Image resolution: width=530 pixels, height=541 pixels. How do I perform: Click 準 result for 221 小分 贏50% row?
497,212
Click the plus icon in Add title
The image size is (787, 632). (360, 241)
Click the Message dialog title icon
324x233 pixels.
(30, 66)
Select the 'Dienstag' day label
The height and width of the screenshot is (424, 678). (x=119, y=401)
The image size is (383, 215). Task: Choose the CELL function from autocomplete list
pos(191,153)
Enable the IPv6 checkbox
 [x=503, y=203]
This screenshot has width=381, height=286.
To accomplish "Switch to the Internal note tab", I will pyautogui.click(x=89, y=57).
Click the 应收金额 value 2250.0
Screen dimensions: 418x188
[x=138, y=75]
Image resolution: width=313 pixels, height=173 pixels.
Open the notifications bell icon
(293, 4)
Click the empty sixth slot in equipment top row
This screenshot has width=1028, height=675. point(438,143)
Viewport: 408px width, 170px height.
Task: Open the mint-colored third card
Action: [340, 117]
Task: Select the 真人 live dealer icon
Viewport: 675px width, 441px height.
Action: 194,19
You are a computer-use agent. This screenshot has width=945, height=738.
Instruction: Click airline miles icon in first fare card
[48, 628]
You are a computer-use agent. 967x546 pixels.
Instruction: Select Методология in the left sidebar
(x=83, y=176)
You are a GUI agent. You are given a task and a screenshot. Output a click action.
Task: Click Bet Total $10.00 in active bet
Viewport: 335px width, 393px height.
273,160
------------------------------------------------------------
Exercise prompt
All lines from the one containing "Instruction: Select Методология" to the last line above should be reproduced exactly, and no other lines should be given.

Written response
Instruction: Select Методология in the left sidebar
(x=83, y=176)
You are a GUI agent. You are given a task and a screenshot. Output a click action.
Task: Click Bet Total $10.00 in active bet
Viewport: 335px width, 393px height.
273,160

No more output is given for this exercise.